Over 5000 households in Njabini area of Nyandarua county are recording doubling of yields, income and easier access to potato farming inputs thanks to a new model that clusters them into groups to allow economies of scale.
Dubbed Farmers Together and using the cooperative model the project clusters about 20 farmers into producer groups. The model allows farmers to collectively purchase farming inputs like potato seedlings, fertilizer and manure therefore reducing the cost and cutting out middlemen. The inputs are then lent to the farmers at a reduced price. Farmers then receive financial and agribusiness training which include developing budgets, managing their debts, and are provided with incentives for saving.

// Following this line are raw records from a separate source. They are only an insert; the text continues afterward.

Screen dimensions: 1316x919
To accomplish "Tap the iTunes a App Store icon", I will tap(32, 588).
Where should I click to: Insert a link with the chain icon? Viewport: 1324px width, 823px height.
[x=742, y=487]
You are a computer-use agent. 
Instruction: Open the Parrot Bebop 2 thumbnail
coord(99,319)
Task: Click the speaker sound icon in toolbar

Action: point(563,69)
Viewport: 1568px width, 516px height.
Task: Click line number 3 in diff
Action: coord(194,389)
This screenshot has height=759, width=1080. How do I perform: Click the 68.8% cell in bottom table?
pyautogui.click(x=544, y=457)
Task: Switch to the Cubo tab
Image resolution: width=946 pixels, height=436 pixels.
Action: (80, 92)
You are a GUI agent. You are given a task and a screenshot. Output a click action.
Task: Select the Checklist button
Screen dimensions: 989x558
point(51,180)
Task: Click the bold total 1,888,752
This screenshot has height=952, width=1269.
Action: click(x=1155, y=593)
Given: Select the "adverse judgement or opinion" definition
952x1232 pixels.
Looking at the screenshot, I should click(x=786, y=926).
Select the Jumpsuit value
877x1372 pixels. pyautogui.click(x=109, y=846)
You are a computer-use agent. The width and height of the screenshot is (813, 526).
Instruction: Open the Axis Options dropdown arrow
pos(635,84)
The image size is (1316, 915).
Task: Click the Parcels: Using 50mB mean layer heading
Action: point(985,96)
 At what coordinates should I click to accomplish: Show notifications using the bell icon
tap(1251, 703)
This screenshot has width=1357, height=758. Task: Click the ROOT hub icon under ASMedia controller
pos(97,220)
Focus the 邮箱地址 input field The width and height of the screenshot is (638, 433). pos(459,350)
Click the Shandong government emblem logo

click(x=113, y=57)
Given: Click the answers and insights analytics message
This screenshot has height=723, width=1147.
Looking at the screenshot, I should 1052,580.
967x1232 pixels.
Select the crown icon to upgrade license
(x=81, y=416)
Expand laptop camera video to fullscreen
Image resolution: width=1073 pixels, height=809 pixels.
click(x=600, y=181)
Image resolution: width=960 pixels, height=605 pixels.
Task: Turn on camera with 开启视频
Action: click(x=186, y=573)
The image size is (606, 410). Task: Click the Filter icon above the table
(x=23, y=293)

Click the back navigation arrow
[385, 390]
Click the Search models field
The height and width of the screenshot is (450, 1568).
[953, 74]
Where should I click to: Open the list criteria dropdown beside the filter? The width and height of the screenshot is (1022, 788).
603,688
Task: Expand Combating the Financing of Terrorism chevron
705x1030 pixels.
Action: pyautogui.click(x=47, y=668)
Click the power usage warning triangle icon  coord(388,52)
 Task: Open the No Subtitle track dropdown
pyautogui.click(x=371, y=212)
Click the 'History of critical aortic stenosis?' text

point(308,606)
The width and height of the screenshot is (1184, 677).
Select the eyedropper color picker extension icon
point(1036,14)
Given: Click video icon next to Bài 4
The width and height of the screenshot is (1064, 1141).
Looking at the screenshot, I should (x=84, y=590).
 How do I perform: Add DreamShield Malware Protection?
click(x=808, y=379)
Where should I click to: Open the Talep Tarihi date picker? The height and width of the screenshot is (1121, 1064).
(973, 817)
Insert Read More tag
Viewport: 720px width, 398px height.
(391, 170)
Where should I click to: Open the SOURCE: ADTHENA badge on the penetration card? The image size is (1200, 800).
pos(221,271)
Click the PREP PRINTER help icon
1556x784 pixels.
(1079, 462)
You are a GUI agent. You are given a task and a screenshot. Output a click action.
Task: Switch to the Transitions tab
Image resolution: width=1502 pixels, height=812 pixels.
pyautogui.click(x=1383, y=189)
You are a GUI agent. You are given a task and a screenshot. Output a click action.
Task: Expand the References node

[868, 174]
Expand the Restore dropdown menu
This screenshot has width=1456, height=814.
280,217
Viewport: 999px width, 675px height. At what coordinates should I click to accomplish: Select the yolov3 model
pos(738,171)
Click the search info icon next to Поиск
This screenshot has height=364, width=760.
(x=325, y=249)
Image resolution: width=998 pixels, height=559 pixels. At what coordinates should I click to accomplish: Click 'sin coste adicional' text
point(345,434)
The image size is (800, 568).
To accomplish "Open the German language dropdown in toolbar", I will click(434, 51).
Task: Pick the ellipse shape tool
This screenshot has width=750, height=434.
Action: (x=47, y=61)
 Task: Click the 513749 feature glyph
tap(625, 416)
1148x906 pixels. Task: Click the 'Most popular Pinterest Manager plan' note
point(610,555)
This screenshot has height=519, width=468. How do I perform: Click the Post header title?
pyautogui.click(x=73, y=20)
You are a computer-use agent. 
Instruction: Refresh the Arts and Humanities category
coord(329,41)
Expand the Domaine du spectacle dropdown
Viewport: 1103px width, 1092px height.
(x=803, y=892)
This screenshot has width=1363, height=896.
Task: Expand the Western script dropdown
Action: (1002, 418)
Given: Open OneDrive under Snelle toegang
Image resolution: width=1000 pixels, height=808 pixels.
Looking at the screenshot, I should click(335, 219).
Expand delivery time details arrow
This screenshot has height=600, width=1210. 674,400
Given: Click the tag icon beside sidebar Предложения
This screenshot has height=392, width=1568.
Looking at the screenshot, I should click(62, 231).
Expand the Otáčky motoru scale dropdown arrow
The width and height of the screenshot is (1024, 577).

They also benefit from efficient crop management practices that allow them to increase their crops’ yields while still remaining environmentally friendly. These producer groups are also counting a doubling of yields on their plots through a crop rotation schedule that accounts for climate patterns and market changes.
Combined with collective harvesting schedule, this has enabled the different groups to harvest their crops at the same time, thus cost effectively reaching wholesalers directly, reducing the intermediaries, and providing a much higher profit margin for the farmers.
One of the initial women trained and equipped for the farm project was Lucy Wanjiku. She and her husband had moved to Njabini after her home in Rift Valley was burned down and her three children were killed during Kenya’s post-election violence in 2008.
A local entrepreneur, Tom Mwangi, who had grown up in the small community, was integral in selecting the participating farmers and running the project itself.
Mwangi had contacts and knowledge about the local agricultural economy. The two worked together on some projects and became friends. He is now the organization’s director.